Lula presta solidariedade a Trump após ataque em jantar

Trump, Lula
Foto: Reprodução do X

Lula presta solidariedade a Trump após ataque em jantar e expõe novo capítulo de relação marcada por críticas

O presidente Luiz Inácio Lula da Silva publicou, neste domingo, 26 de abril de 2026, uma mensagem de solidariedade ao presidente dos Estados Unidos, Donald Trump, à primeira-dama Melania Trump e aos participantes do jantar com correspondentes em Washington. Na postagem feita no X, Lula afirmou que o Brasil “repudia veementemente” o ataque ocorrido na noite anterior e classificou a violência política como afronta aos valores democráticos.

A manifestação ocorreu após Trump ser retirado às pressas do Jantar dos Correspondentes da Casa Branca pelo Serviço Secreto dos Estados Unidos. Segundo a CNN, o vice-presidente JD Vance e integrantes do governo americano também deixaram o local rapidamente. A cobertura informou que Trump estava em segurança e que um suspeito foi colocado sob custódia após relatos de disparos durante o evento.

A fala de Lula chama atenção pelo contraste com o histórico recente de críticas feitas pelo presidente brasileiro a Trump. Durante a eleição americana de 2024, Lula declarou preferência por Kamala Harris e disse que uma vitória da democrata seria “mais segura para a democracia”. Na mesma ocasião, ao comentar o ambiente político nos Estados Unidos após o ataque ao Capitólio, afirmou que a ascensão de Trump representaria “o fascismo e o nazismo voltando a funcionar com outra cara”.
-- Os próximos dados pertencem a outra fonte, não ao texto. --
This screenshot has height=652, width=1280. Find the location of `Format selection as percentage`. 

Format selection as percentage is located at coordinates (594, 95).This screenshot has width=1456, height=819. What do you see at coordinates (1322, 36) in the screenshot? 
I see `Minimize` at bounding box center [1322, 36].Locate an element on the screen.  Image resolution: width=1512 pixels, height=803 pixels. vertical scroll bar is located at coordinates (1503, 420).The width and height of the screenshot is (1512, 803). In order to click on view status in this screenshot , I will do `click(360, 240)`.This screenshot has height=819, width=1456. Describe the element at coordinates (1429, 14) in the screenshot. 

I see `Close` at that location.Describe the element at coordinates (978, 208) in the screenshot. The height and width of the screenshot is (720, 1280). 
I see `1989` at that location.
Desde então, a relação entre Lula e Trump tem oscilado entre tensão política, divergências ideológicas e episódios de disputa diplomática. Em 2025, Lula criticou medidas comerciais do governo americano, especialmente tarifas impostas a produtos brasileiros, e reagiu dizendo que o Brasil deveria ser respeitado em suas relações internacionais.

Mais recentemente, Lula voltou a ironizar Trump ao comentar declarações do presidente americano sobre conflitos internacionais. Em pronunciamento ao lado do primeiro-ministro de Portugal, Luís Montenegro, o brasileiro disse que talvez fosse melhor “dar logo o Nobel a Trump”, em referência às falas do republicano sobre guerras no mundo. A declaração reforçou o tom crítico adotado por Lula em agendas internacionais.

Mesmo com esse histórico de embates verbais, a mensagem publicada neste domingo seguiu a linha institucional. Lula evitou críticas políticas, falou em nome do Brasil e condenou a violência como ameaça à democracia. O gesto também tenta reposicionar o governo brasileiro em um tema sensível: ataques contra autoridades públicas, sobretudo em um ambiente internacional marcado por radicalização política.

A postagem, porém, não apaga o pano de fundo. Lula já tratou Trump como símbolo de risco democrático, apoiou publicamente sua adversária nas urnas e criticou medidas do governo americano. Agora, diante de um ataque em Washington, o presidente brasileiro adotou o protocolo diplomático: solidariedade pública, repúdio à violência e defesa genérica dos valores democráticos.

No tabuleiro diplomático, às vezes a retórica veste paletó. E, neste caso, Lula deixou a crítica no armário para falar como chefe de Estado.